→ YOUR INSTRUCTIONS: Duplicate the lines starting at the one containing "You are a GUI" and ending with the one containing "pyautogui.click(x=469, y=548)", both included.

→ EXERCISE INPUT:

▬▬▬

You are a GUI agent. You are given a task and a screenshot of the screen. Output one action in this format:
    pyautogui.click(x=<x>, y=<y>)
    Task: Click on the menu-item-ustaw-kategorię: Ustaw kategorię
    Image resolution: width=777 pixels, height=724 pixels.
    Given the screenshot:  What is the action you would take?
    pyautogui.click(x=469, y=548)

▬▬▬

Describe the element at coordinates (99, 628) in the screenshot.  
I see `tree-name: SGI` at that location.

▬▬▬

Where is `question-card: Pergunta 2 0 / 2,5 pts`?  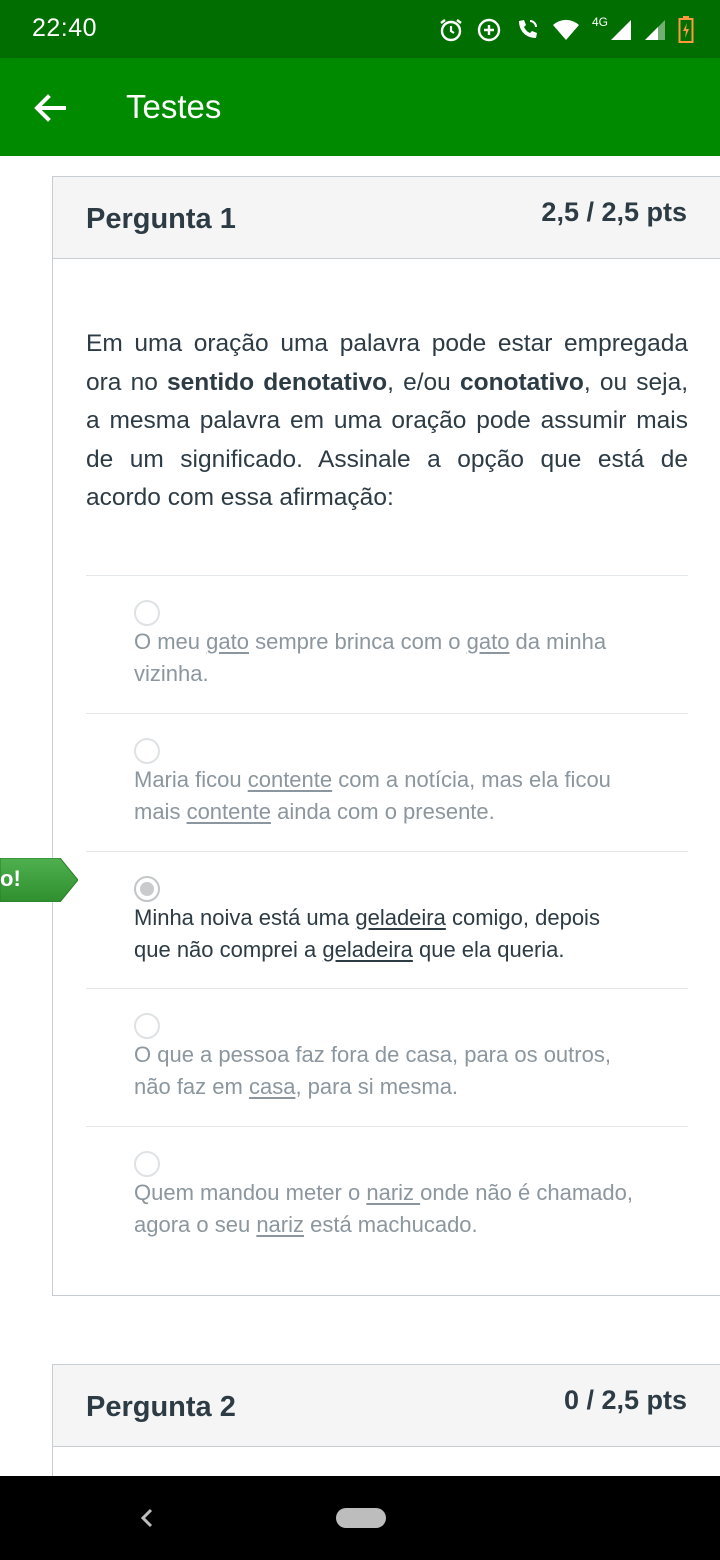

▬▬▬

→ REPLY TO THE TASK:
You are a GUI agent. You are given a task and a screenshot of the screen. Output one action in this format:
    pyautogui.click(x=<x>, y=<y>)
    Task: Click on the menu-item-ustaw-kategorię: Ustaw kategorię
    Image resolution: width=777 pixels, height=724 pixels.
    Given the screenshot:  What is the action you would take?
    pyautogui.click(x=469, y=548)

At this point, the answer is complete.